Life-continuum, bhavanga-citta
There are moments when there are no sense-impressions, when one does not think, when there are no akusala cittas or kusala cittas. Even when there are no sense-impressions and no thinking there must be citta; otherwise there would be no life. The type of citta which arises and falls away at those moments is called bhavanga-citta. Bhavanga literally means “factor of life”; bhavanga is usually translated into English as “life-continuum”. The bhavanga-citta keeps the continuity in a lifespan, so that what we call a “being” goes on to live from moment to moment. That is the function of the bhavanga-citta. There are countless bhavanga-cittas arising at those moments when there are no sense-impressions, no thinking, no akusala cittas or kusala cittas. When we are asleep and dreaming akusala cittas and kusala cittas arise, but even when we are in a dreamless sleep there still has to be citta. There are bhavanga-cittas at such moments. Also when we are awake countless bhavanga-cittas arise; they arise in between the different processes of citta. It seems that hearing, for example, can arise very shortly after seeing, but in reality there are different processes of citta and in between these processes bhavanga-cittas arise. When an object contacts one of the five senses the stream of bhavanga-cittas is interrupted and a sense-cognition arises. However, there cannot be a sense-cognition immediately. When sound, for example, impinges on the earsense, there is not immediately hearing. There are still some bhavanga-cittas arising and falling away before the five-sense-door adverting-consciousness (pañca-dvārā vajjana-citta) adverts to the sound through the ear-door and hearing arises. The bhavanga-cittas do not perform the function of adverting to the sound which contacts the earsense, they do not experience the sound. They have their own function which is keeping the continuity in a lifespan. In the “Atthas ālinī”, the commentary to the first book of the Abhidhamma, the Dhammasangaṅi, the parable of the Mango is given, explaining a process of cittas after the stream of bhavanga has been arrested. We read (Expositor, 271, part X, no 2, Discourse on the moral result of the sensuous realm) that a man went to sleep under a mango-tree. A ripe mango fell down, grazing his ear. Awakened by the sound he looked, stretched out his hand, took the fruit, squeezed it, smelt it and ate it. We read:
“What does this simile signify? The function of the object striking the sentient organism. When this happens there is the function of adverting by the five doors just agitating the life-continuum, the function of just seeing by visual cognition, of just receiving the object by the resultant mind-element (receiving-consciousness], of just the examining of the object by the resultant element of mind-cognition (investigating-consciousness), the determining of the object by the inoperative element of mind-cognition (the kiriyacitta which is determining-consciousness). But verily only the apperception (the series of javana-cittas) enjoys the taste of the object.”
Processes of cittas occur at this moment: seeing, attachment to what is seen, thinking about it and taking it for a person or thing. It seems that when there is seeing we think at the same time of a person or thing, but each citta cognizes only one object at a time.

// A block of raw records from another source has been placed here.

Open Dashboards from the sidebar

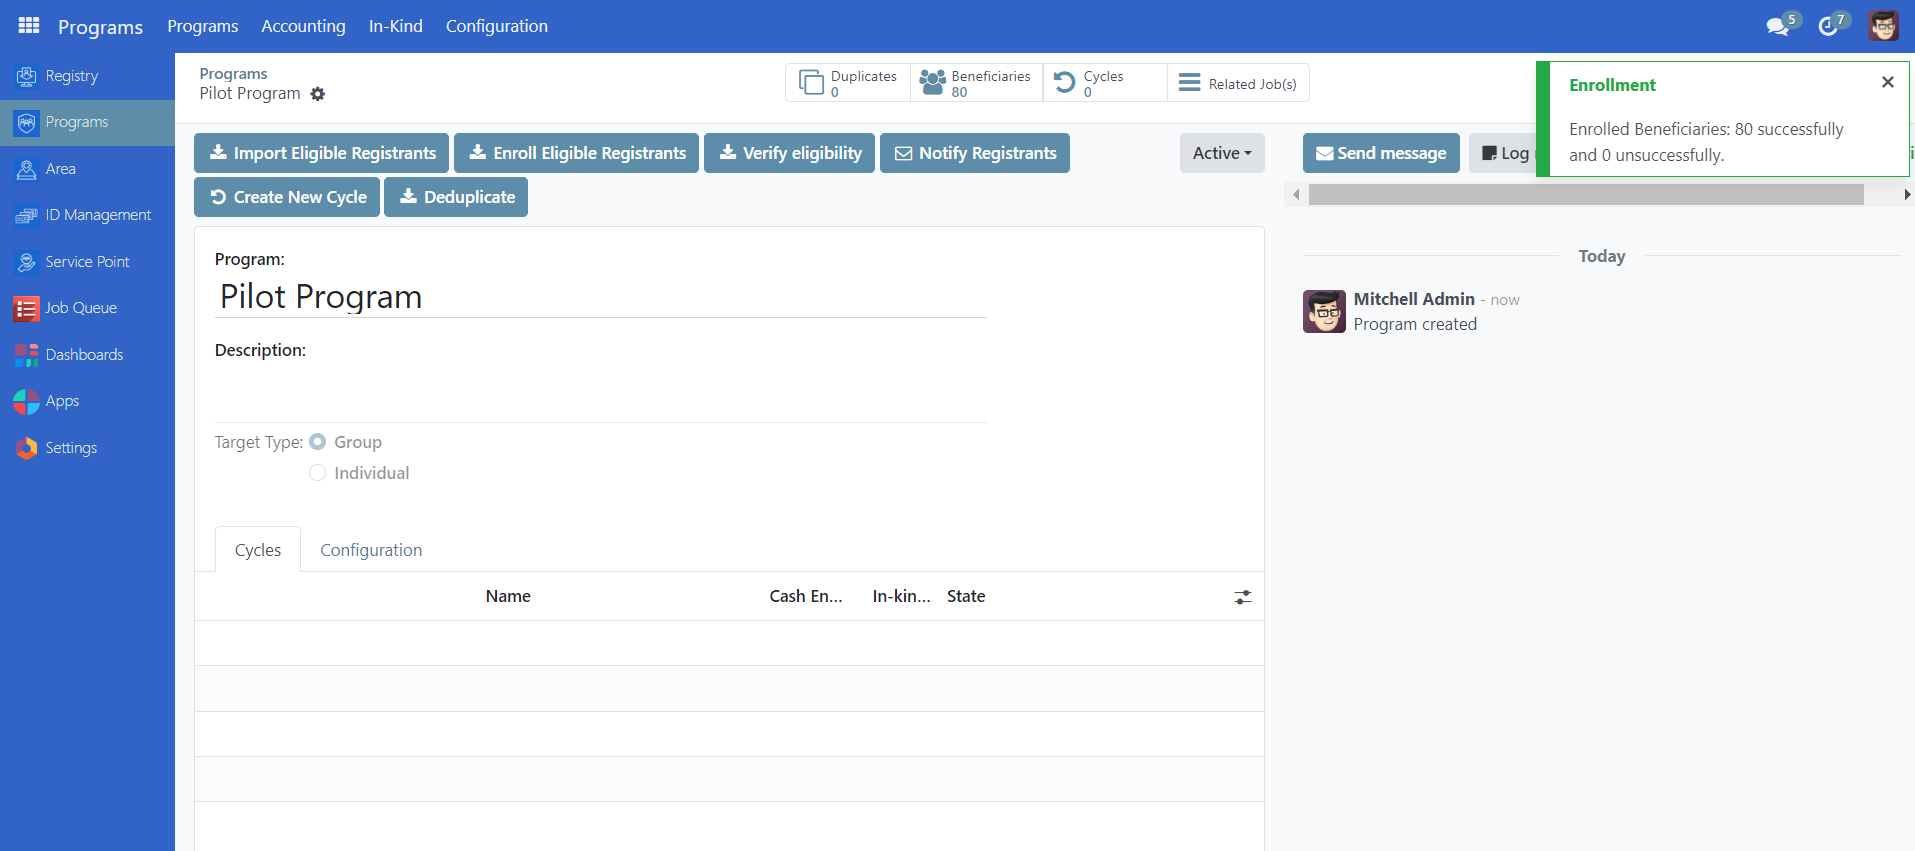pyautogui.click(x=84, y=355)
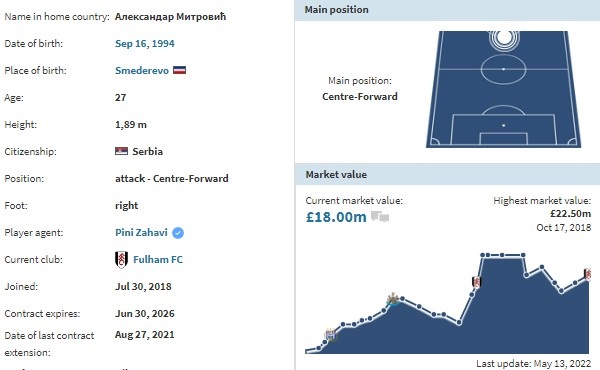Image resolution: width=600 pixels, height=370 pixels.
Task: Click the Serbia flag next to Citizenship
Action: pyautogui.click(x=121, y=151)
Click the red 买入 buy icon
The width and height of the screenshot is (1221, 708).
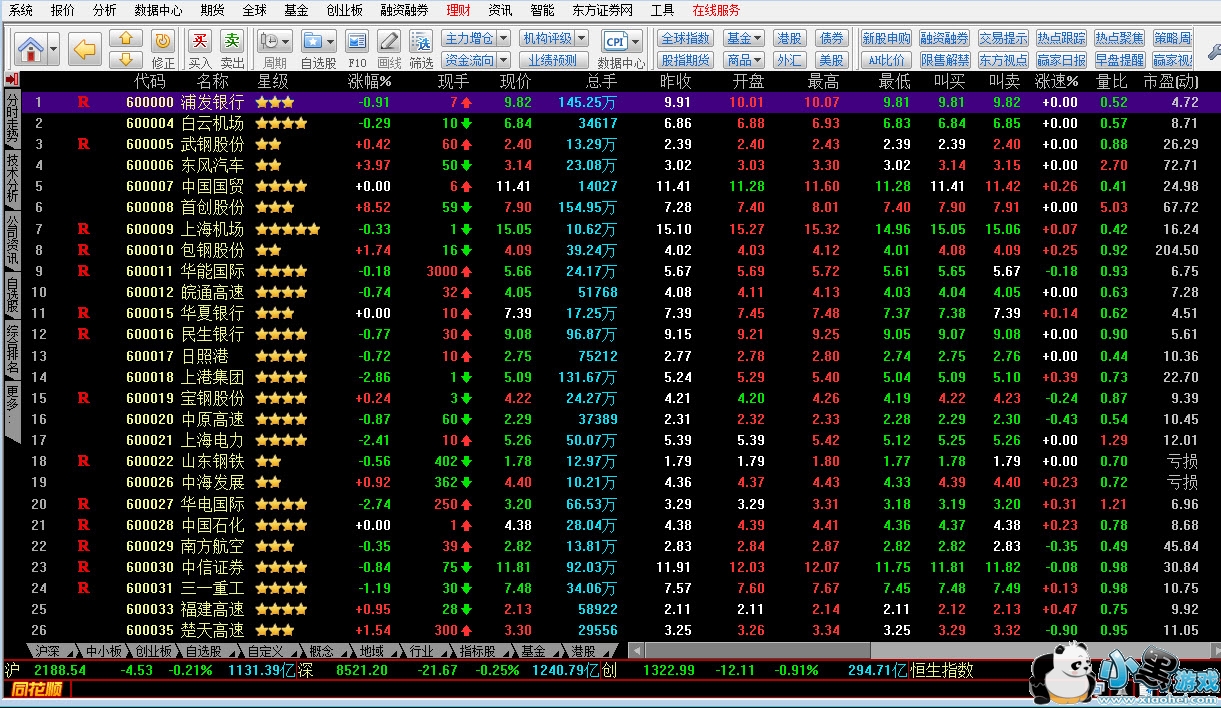pos(200,40)
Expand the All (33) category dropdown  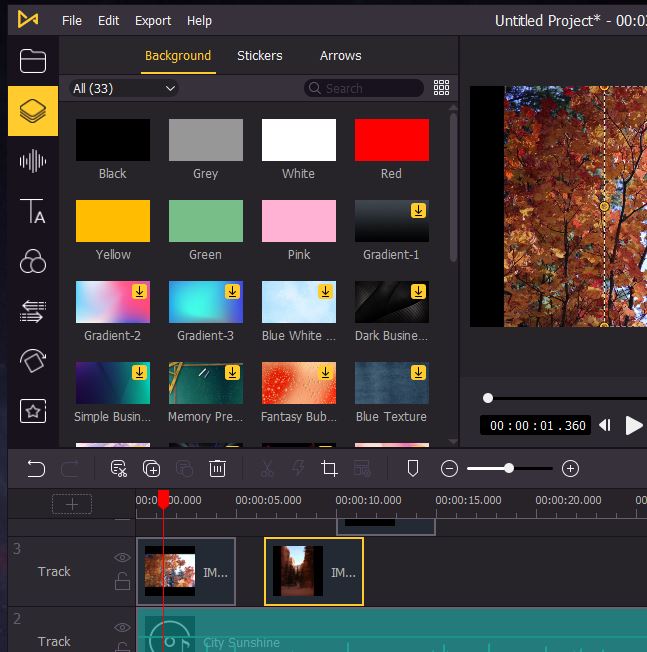[124, 88]
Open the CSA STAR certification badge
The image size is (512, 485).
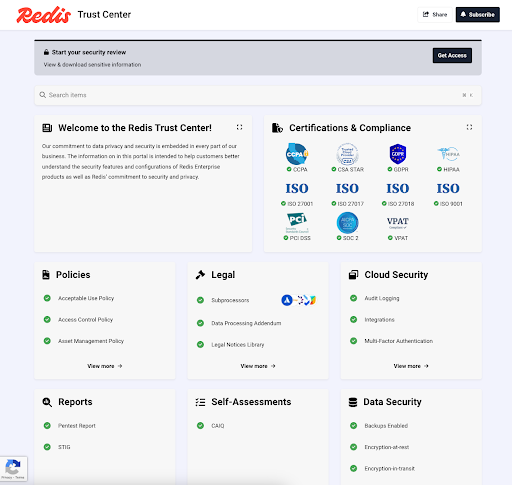[x=347, y=154]
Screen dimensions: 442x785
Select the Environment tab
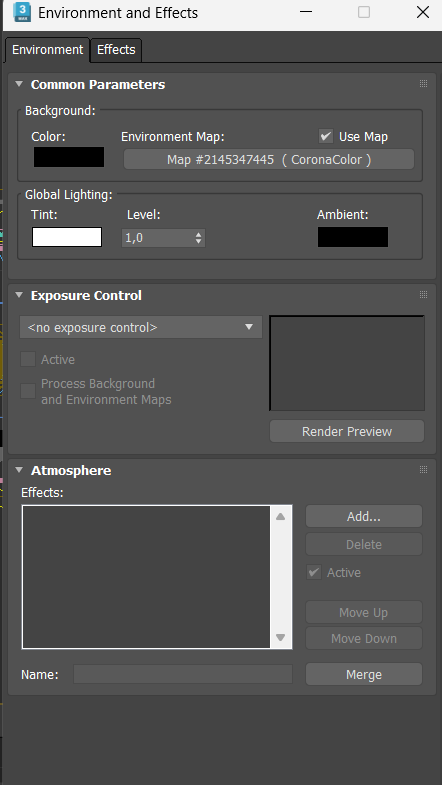(48, 50)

It is beneficial to learn about the different processes of cittas that succeed one another extremely rapidly. When one has not studied the Dhamma one confuses the different doorways and the different objects, one “joins” them together. One is inclined to believe that there is a self who coordinates all the different expriences. In reality there are only different cittas arising because of their appropriate conditions that experience different objects one at a time. When we look at people they seem to last, and this is because we think for a long time of shape and form of people and of things. There are many different moments of thinking and these fall away. Thinking is a paramattha dhamma, but the concepts that are the objects of thinking are not paramattha dhammas. We can learn to discern when we are in the world of concepts and when in the world of paramattha dhammas.